== Your instructions ==
Among the records below, the line containing "Task: Click the leading dimension value 14008" marks the start. Output it and all lines after it exactly.
-- Given records follows --
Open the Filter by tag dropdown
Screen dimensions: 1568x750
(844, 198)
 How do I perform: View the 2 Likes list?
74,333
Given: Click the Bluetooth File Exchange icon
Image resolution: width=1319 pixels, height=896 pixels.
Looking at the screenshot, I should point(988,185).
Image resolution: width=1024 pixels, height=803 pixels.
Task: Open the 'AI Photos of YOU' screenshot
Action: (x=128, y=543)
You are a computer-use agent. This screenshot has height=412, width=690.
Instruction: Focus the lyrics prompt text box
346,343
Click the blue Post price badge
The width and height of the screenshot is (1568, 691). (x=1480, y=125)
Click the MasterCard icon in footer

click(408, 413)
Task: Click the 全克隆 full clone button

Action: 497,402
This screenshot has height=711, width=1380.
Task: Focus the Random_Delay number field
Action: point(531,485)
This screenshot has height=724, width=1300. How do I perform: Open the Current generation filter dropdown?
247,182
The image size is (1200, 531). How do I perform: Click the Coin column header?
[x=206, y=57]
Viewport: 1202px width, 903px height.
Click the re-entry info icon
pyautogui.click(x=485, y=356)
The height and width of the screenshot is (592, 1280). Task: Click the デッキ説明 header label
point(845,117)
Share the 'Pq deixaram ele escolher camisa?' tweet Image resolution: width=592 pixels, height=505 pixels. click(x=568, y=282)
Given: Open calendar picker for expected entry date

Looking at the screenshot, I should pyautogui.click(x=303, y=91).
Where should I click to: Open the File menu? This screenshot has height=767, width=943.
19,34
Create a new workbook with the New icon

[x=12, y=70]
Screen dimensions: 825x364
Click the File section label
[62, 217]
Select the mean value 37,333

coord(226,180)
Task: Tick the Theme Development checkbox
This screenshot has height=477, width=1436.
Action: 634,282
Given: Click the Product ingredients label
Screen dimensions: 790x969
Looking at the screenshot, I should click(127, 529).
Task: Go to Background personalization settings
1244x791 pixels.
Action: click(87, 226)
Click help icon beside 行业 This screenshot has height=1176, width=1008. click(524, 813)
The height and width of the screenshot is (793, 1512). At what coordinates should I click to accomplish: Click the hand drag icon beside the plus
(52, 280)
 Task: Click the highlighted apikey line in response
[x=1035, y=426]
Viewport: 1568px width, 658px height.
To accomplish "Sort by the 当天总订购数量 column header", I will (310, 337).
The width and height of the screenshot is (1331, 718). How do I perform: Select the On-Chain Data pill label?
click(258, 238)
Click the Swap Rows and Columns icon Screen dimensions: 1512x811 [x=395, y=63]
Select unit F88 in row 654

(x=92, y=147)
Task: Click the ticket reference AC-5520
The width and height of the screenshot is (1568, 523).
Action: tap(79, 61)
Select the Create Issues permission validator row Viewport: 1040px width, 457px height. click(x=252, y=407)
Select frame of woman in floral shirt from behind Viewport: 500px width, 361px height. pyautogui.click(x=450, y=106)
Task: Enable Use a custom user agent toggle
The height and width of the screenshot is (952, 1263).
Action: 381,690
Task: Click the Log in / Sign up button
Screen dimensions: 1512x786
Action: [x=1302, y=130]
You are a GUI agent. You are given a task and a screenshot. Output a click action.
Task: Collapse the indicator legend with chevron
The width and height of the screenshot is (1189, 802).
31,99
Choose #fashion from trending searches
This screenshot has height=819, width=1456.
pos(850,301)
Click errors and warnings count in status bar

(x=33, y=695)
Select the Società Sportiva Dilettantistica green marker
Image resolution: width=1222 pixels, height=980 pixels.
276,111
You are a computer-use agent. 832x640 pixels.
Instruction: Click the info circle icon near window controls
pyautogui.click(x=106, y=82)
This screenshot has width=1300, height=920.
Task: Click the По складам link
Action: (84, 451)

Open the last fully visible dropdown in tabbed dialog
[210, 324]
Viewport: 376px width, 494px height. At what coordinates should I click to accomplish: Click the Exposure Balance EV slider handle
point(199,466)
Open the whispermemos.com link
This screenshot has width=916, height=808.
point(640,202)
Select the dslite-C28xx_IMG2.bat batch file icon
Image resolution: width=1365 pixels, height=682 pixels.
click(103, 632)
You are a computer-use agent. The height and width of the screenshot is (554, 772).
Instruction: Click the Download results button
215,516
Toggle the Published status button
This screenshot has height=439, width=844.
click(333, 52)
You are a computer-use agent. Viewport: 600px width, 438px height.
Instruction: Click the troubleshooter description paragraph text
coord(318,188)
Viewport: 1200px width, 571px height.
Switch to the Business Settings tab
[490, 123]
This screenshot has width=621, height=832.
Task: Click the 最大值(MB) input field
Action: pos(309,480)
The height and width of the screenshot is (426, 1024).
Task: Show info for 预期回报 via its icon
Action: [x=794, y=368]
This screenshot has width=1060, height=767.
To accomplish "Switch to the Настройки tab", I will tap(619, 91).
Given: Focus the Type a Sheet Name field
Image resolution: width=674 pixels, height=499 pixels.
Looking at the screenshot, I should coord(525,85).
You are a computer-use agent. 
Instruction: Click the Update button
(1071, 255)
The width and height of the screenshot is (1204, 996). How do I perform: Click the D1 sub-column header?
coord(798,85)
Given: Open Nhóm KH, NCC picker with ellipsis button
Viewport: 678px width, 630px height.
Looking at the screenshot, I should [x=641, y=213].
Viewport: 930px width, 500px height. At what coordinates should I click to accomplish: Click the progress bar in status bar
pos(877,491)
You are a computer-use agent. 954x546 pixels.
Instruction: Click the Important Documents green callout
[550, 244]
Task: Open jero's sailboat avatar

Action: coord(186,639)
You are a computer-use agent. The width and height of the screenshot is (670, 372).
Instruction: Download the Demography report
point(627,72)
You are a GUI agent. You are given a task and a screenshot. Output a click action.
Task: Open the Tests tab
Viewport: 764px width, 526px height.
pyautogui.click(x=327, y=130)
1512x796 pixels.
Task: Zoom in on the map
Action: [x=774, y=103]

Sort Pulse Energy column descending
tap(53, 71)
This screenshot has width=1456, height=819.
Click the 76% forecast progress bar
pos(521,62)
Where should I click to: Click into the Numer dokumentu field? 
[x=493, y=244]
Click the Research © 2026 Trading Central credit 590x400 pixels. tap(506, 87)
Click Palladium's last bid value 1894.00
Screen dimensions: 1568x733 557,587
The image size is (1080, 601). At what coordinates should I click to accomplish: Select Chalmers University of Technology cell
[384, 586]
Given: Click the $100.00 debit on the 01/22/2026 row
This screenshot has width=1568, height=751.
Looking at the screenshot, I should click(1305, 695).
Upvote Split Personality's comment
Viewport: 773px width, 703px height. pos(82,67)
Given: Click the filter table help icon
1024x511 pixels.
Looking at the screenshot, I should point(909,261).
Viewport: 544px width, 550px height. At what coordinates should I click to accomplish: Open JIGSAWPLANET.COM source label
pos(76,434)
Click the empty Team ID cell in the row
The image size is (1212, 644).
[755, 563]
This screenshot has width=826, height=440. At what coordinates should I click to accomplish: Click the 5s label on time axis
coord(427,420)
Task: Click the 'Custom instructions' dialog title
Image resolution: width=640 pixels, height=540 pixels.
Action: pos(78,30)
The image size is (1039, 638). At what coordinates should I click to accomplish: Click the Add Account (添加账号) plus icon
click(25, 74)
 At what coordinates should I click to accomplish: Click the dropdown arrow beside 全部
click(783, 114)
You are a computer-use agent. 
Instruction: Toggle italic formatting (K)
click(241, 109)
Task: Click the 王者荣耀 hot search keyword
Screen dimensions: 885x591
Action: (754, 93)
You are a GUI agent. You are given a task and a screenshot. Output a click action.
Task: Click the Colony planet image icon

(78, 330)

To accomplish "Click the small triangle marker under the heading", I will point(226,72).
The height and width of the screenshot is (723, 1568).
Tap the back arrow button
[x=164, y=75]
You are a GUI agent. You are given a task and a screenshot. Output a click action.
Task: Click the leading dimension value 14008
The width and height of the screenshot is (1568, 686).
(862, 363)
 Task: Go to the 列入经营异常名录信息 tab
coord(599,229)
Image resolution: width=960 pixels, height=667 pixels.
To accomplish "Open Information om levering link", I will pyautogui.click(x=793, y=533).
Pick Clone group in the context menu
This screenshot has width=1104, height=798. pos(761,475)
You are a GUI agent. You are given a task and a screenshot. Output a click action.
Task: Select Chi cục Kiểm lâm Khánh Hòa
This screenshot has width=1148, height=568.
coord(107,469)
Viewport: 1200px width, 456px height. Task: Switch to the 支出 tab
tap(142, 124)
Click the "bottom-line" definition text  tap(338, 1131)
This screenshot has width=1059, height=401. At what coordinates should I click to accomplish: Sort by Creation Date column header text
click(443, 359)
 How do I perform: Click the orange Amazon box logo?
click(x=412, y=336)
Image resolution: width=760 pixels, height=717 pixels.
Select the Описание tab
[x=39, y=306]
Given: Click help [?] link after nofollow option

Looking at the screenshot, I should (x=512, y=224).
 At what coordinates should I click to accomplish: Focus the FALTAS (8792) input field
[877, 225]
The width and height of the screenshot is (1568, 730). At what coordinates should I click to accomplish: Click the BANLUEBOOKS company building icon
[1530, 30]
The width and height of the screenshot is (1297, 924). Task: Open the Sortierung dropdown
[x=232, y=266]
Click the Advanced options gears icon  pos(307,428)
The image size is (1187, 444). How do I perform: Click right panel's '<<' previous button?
-- Given records concluded --
== Completed task ==
Task: Click the leading dimension value 14008
The width and height of the screenshot is (1568, 686).
(862, 363)
 Task: Go to the 列入经营异常名录信息 tab
coord(599,229)
Image resolution: width=960 pixels, height=667 pixels.
To accomplish "Open Information om levering link", I will pyautogui.click(x=793, y=533).
Pick Clone group in the context menu
This screenshot has width=1104, height=798. pos(761,475)
You are a GUI agent. You are given a task and a screenshot. Output a click action.
Task: Select Chi cục Kiểm lâm Khánh Hòa
This screenshot has width=1148, height=568.
coord(107,469)
Viewport: 1200px width, 456px height. Task: Switch to the 支出 tab
tap(142, 124)
Click the "bottom-line" definition text  tap(338, 1131)
This screenshot has width=1059, height=401. At what coordinates should I click to accomplish: Sort by Creation Date column header text
click(443, 359)
 How do I perform: Click the orange Amazon box logo?
click(x=412, y=336)
Image resolution: width=760 pixels, height=717 pixels.
Select the Описание tab
[x=39, y=306]
Given: Click help [?] link after nofollow option

Looking at the screenshot, I should (x=512, y=224).
 At what coordinates should I click to accomplish: Focus the FALTAS (8792) input field
[877, 225]
The width and height of the screenshot is (1568, 730). At what coordinates should I click to accomplish: Click the BANLUEBOOKS company building icon
[1530, 30]
The width and height of the screenshot is (1297, 924). Task: Open the Sortierung dropdown
[x=232, y=266]
Click the Advanced options gears icon  pos(307,428)
The image size is (1187, 444). How do I perform: Click right panel's '<<' previous button?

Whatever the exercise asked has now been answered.